Antwine was the AFL Defensive Player of the Week as he sacked Dan Darragh three times in the Patriots' 16–7 win over the Buffalo Bills at War Memorial Stadium on September 8, 1968. He had a career high in sacks that year with 7.5. He posted a career high ten tackles in the Patriots' 33–14 win over the Cincinnati Bengals at Fenway Park on December 1, 1968. He was traded in 1972 to the Philadelphia Eagles for Bill Hobbs and started nine games in his final season.

Statistics for sacks were not officially counted in his day, but Antwine is recognized as having 38 sacks in his 142 games with the Patriots (36) and Eagles (2), though other sources (including the Patriots team sources) report him having 39 sacks just with the Patriots. He led the team in three straight seasons (1967–1969).

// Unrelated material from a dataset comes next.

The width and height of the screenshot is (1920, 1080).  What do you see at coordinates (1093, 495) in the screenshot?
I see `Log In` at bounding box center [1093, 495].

Antwine was one of over twenty African American players who boycotted the 1965 AFL All-Star game in New Orleans because of unequal racial treatment throughout the city leading up to the game, later joined by some white players. As a result, the game was moved to Houston. New Orleans later had to demonstrate to the NFL changes were made in the city, so it could obtain an NFL franchise.

== Honors ==
He was named to the American Football League All-Time Team in 1970 as a first-team defensive tackle alongside Tom Sestak (with future Hall of Famer Buck Buchanan named a second-team tackle). In addition to being a six-time AFL All-Star, he was named All-AFL six times, including first team selections by The Sporting News (1963, 1966, 1968–69), AP (1963), UPI (1963, 1966), NEA (1963, 1966, 1968); and second team selections by the AP (1966-1969), UPI (1964, 1967-1968), and The Sporting News (1967).

After years as a finalist, Antwine was inducted into the Patriots Hall of Fame in 2015. He was also a member of the Patriots' 50th anniversary all time team.

==Personal life==
Antwine died of heart failure in Memphis, Tennessee on December 26, 2011, less than a day before his wife Evelyn died of lung cancer.